After a few days of gastronomic abuse, it was time to don some thermal underwear and hit the streets. After heading into the centre of town, the first thing that I noticed upon disembarking from Tottenham Court Road tube station was how much London's ERP (electronic road pricing) scheme has reduced the amount of traffic in the centre of the capital.

Alas, the continuing social status conferred upon Jakarta's car owners will happily see them sitting in jams for hours, pumping their Blackberries like 11-year-old GameBoy addicts, rather than try any public transportation option. I reckon though that a Jakarta ERP scheme set at around Rp.50,000 per day would improve traffic flows and force people onto the busway system, where they can get groped by total strangers and fall arse over tip on the shoddily constructed aluminium walkways.

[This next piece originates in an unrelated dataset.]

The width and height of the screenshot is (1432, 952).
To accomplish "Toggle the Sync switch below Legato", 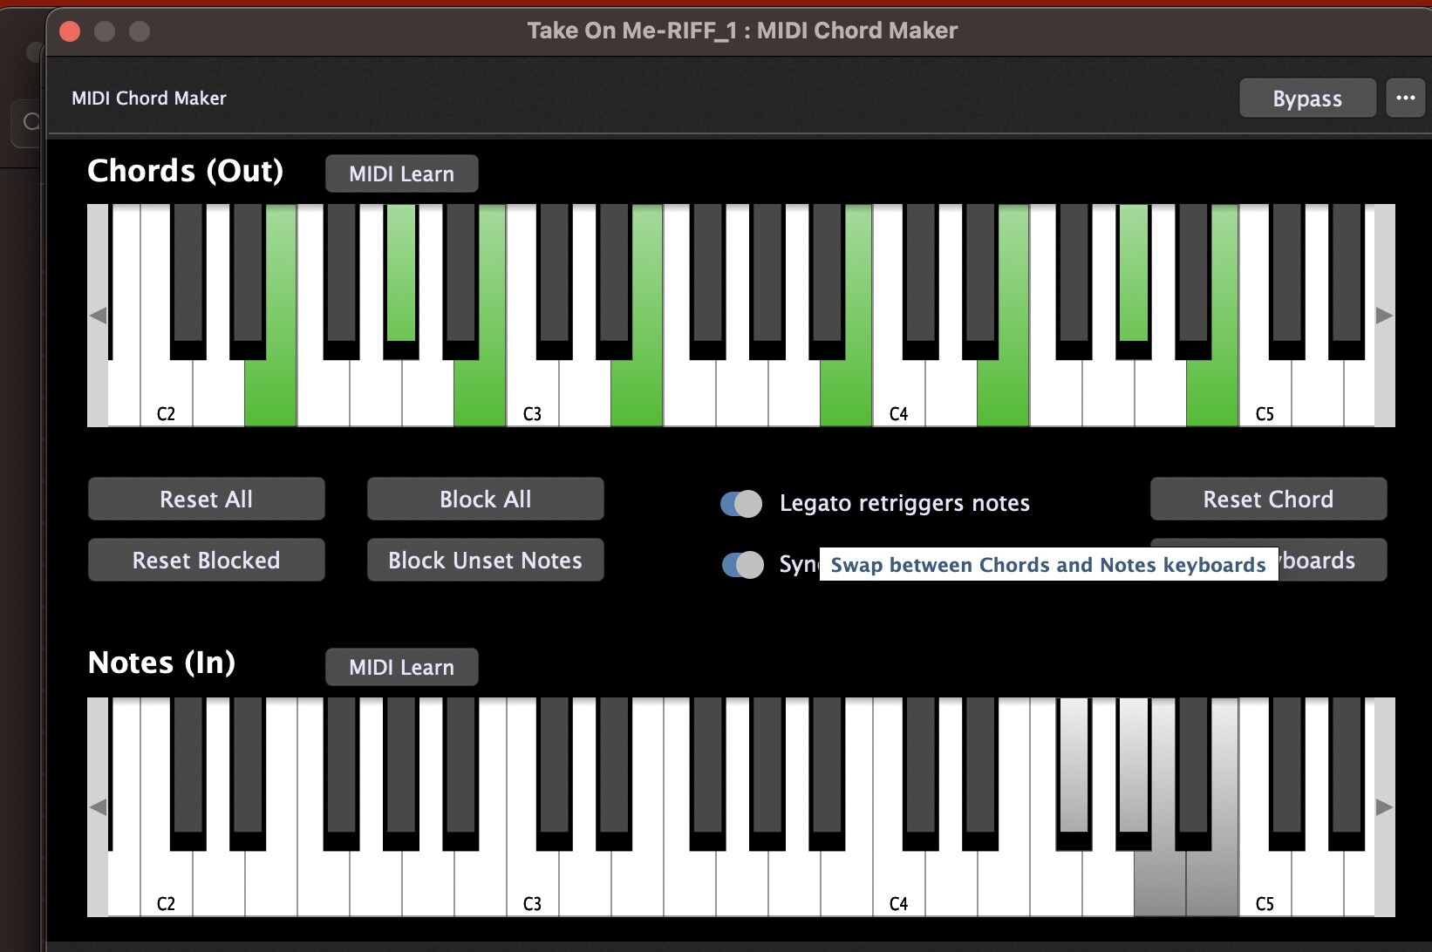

At least though, Indonesia remains uncursed by the CCTV, health and safety Nazi mentality that has emasculated the UK over the last decade. In Jakarta, one is free to down a bottle of whisky whilst driving around town, ride one's motorcycle along the pavement at full speed, bathe in faecal rivers, jump around on refuse tips and trash houses of worship, should one so desire. The developed world's ever expanding list of social pathologies is a different matter however.

Take smoking, for example. Head down to an English pub these days with a few friends and suddenly half of them are going on a little jolly trip outside in order to spark up and shiver in the snow, leaving their less interesting, non-smoking companions, such as myself, to look after their coats and bloody iPods. It's drink or smoke folks, but not both simultaneously, very dangerous that is.

Moreover, under new European Union regulations, cigarettes are no longer allowed to be called either, 'Light' or 'Mild' lest people think that they are somehow better for you. 'Smooth' or 'Refined' now the legally required nomenclature that must be employed to avoid Orwellian thought crime. If Dji Sam Soe were available over here they'd probably have to be sold under the name, Emphysema.

I guess I should make the most of my trip over here however and drink as much cider as I can before heading back to the Big Durian to thaw out. Happy New Decade readers and may you be blessed with many strong sons.